盾构壁后注浆对地表沉降影响模拟研究

结合宁波轨道交通某区间隧道施工, 研究了盾构壁后注浆对地表沉降的影响, 考虑壁后注浆压力消散和浆液固结硬化过程, 采用FLAC3D有限元软件对开挖过程模拟计算, 分析了不同注浆量和不同注浆压力下的地表沉降变化规律以及浆液硬化作用对地表沉降和管片位移的影响规律, 并将地表沉降和拱顶位移的计算值和实测值进行对比分析. 结果表明: 本工程最佳注浆量4.0~5.0m3, 最佳注浆压力约0.3MPa; 硬化作用引起的地表沉降占总沉降约5%, 引起的管片位移占总位移约15%. 针对宁波土质, 合理确定注浆量和注浆压力能够有效控制地表沉降, 合理配制浆液, 实时监控注浆量、注浆压力和浆液强度, 能够有效控制管片的上浮和变形.

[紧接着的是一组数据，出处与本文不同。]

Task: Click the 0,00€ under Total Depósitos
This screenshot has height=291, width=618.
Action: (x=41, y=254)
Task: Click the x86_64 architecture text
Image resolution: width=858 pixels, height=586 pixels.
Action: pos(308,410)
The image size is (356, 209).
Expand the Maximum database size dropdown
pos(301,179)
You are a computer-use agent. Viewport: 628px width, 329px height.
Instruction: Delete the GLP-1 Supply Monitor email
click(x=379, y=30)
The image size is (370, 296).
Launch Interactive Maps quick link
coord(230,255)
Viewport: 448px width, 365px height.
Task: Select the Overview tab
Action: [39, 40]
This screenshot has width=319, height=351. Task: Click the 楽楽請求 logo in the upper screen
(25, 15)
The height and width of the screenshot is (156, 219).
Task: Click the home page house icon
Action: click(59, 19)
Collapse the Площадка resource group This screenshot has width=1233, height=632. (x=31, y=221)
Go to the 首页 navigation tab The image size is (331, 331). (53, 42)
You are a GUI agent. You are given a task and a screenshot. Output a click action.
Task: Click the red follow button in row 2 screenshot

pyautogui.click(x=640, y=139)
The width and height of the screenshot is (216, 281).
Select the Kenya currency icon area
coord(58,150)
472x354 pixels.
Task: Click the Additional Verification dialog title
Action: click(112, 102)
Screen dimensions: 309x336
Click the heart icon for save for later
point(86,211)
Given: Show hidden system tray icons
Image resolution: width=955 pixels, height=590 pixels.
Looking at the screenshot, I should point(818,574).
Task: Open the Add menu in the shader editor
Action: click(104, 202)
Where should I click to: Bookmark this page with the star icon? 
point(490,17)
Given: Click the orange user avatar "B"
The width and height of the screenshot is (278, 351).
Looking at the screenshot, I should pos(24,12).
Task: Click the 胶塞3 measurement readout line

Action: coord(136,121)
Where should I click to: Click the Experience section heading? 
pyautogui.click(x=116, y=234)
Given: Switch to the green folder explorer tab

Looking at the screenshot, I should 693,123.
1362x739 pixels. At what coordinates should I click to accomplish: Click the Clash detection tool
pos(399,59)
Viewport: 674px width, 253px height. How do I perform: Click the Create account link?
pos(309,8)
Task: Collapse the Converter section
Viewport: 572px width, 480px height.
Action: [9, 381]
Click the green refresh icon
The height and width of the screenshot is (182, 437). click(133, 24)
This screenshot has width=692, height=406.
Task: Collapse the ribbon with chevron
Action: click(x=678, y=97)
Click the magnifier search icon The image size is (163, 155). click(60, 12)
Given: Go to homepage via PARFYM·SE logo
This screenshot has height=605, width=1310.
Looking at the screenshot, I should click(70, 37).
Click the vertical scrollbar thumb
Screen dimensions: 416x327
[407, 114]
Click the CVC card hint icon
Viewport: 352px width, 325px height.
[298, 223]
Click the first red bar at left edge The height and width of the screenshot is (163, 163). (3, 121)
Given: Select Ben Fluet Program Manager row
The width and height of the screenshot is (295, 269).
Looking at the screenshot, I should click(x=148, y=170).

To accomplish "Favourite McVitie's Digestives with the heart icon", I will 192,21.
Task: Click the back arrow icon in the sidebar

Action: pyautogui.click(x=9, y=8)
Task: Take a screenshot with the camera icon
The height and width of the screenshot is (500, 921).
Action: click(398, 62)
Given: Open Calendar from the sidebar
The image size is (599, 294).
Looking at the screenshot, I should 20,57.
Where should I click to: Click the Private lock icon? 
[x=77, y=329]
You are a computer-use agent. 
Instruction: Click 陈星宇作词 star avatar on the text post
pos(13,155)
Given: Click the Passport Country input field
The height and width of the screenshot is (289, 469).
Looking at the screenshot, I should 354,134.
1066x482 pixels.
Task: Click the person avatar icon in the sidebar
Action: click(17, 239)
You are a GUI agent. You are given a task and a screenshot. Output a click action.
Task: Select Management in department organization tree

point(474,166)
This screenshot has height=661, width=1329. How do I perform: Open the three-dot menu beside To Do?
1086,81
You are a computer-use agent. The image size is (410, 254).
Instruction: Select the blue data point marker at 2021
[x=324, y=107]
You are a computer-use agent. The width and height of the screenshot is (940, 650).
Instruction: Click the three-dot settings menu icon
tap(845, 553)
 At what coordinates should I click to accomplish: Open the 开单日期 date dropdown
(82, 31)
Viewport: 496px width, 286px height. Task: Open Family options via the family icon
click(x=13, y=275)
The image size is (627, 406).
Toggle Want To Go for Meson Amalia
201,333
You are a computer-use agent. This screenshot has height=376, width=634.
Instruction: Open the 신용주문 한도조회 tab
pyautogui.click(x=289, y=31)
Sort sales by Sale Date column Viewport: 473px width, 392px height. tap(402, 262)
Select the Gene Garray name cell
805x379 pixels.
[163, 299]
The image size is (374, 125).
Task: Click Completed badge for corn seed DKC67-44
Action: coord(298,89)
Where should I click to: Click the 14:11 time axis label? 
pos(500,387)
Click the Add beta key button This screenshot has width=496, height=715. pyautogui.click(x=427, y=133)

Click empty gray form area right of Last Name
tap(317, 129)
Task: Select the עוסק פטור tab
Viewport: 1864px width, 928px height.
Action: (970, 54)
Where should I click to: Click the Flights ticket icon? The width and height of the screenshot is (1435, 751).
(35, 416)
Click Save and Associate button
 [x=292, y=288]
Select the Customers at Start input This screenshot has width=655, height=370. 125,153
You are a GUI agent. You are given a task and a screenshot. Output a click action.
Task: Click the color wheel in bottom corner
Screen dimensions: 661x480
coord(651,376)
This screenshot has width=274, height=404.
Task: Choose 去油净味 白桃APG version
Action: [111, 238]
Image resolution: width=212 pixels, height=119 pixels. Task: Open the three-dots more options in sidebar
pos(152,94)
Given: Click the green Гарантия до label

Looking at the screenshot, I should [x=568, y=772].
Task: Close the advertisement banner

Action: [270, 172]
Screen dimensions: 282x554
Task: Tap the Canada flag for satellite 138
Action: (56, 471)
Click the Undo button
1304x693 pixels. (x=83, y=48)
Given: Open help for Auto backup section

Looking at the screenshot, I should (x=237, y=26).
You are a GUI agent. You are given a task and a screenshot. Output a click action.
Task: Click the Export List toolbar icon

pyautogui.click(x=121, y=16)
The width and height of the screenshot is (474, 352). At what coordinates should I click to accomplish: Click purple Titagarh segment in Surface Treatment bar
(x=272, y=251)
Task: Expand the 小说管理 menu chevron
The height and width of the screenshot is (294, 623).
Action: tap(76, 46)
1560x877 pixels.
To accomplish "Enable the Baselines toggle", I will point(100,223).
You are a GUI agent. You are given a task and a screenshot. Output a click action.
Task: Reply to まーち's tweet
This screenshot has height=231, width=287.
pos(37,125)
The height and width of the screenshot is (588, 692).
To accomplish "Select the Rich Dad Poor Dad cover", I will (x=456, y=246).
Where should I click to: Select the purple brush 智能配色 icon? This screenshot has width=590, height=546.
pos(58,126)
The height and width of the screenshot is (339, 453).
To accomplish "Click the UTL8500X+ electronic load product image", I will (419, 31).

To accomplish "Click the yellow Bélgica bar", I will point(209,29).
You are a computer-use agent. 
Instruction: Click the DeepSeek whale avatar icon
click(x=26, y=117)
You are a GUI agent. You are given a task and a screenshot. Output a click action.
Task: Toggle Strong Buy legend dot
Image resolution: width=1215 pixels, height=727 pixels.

Numerical Simulation of Ground Settlement Considering Slurry Hardening Effect after Grouting of Wall Formation

In order to study the effect of wall back grouting on ground subsidence, the process of excavation is simulated with a three-dimensional finite element software FLAC3D, in which the Ningbo rail transit subway tunnel construction is combined, and the wall back grouting pressure dissipation and slurry concretion process is considered. The ground surface subsidence under varying grouting pressure and the slurry hardening effect on the law of ground settlement are analyzed. Comparisons between the calculated value of surface subsidence and the corresponding measured value are made. The results show that, considering the soil characteristics in Ningbo, the grouting pressure can effectively be used to control the surface settlement, and the engineering optimum grouting amount is 4.0-5.0 m3, the engineering optimum grouting pressure is about 0.3 MPa, the surface hardening induced settlement in total settlement is about 5%, and induced segment displacement in total displacement of about 15%. The good combination of slurry, real-time monitoring of grouting pressure and grout strength can effectively control the floating of segment and deformation.